- Born: Sarah Lucretia Serson June 27, 1903 Brockville, Ontario, Canada
- Died: August 3, 1997 (aged 94) Brewster, Massachusetts
- Occupations: Collaborator with her husband, Erik Erikson, author, educator, craftsperson, weaver, jeweler, beadwork, dance ethnographer
- Known for: Helped reshape the prevailing psychological view of human development
- Spouse: Erik Erikson ​ ​(m. 1930; died 1994)​
- Children: Kai T. Erikson; Jon Erikson; Sue Erikson Bloland; Neil Erikson;

= Joan Erikson =

Canadian psychologist

Joan Mowat Erikson (born Sarah Lucretia Serson; June 27, 1903 – August 3, 1997) was a Canadian author, educator, craftsperson, and dance ethnographer. She was well known as a collaborator with her husband, Erik Erikson.

==Early life==
Joan Erikson was born in Brockville, Ontario, one of three children of John Reaby and Mary Louise MacDonald Serson. Her father (who died when she was six) and her brother were priests ordained in the Anglican Church of Canada. Her birth name was Sarah Lucretia Serson. She later changed her name to Sarah Mowat Serson, then to Sally Mowat Serson, then to Joan Mowat Serson. When she married Erik she became Joan Mowat Homburger, and, in 1939, became Joan Mowat Erikson when she and Erik were naturalized as U.S. citizens "using the self-invented name Erikson."

Things to do:
(A) Reproduce word for word the passage of the Joan Erikson article starting at "Joan Mowat Erikson (born" and ending at "husband, Erik Erikson.".
(B) Resume the article on Joan Erikson, picking up right after its final sentence.

Stored entries:
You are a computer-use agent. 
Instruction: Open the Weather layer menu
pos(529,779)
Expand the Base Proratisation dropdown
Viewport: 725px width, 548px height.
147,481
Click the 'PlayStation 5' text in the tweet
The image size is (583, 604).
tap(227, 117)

Set of answers:
(A)
Joan Mowat Erikson (born Sarah Lucretia Serson; June 27, 1903 – August 3, 1997) was a Canadian author, educator, craftsperson, and dance ethnographer. She was well known as a collaborator with her husband, Erik Erikson.

(B)
===Moves to Vienna and the United States===
Joan moved to Vienna to conduct dance research for her doctoral dissertation and there met her husband-to-be Erik Homburger, who was working at a progressive school started by Anna Freud. Joan and Erik married in 1930. Joan persuaded Erik to move to the United States three years later ("to escape European fascism"), where they became citizens in 1939.
 The Eriksons spent time at Harvard and Yale Universities, and then moved to the University of California at Berkeley.

The Eriksons' daughter, Sue Erikson Bloland, says that, in the eyes of her father, her mother was "the ultimate source of strength and wisdom within the family (if not the universe), the real healer, the solver of all problems both practical and personal. Judith Wallerstein, a longtime friend, said that "to her husband, Joan was always bigger than life. Far beyond the lovely and loving woman he married, she represented to him all women–the very essence of the feminine ideals of beauty, compassion, nurturance, and strength."

In 1944, Joan gave birth to a fourth child, Neil, who was born with Down's Syndrome and was immediately institutionalized.

==Death==
Joan died on August 3, 1997, in a nursing home in Brewster, Massachusetts, three years after the death of her husband, Erik. Mrs. Erikson's survivors included two sons, Kai of Hamden, Conn., and Jon of Port Angeles, Wash.; a daughter, Sue Bloland of Manhattan, and three grandchildren.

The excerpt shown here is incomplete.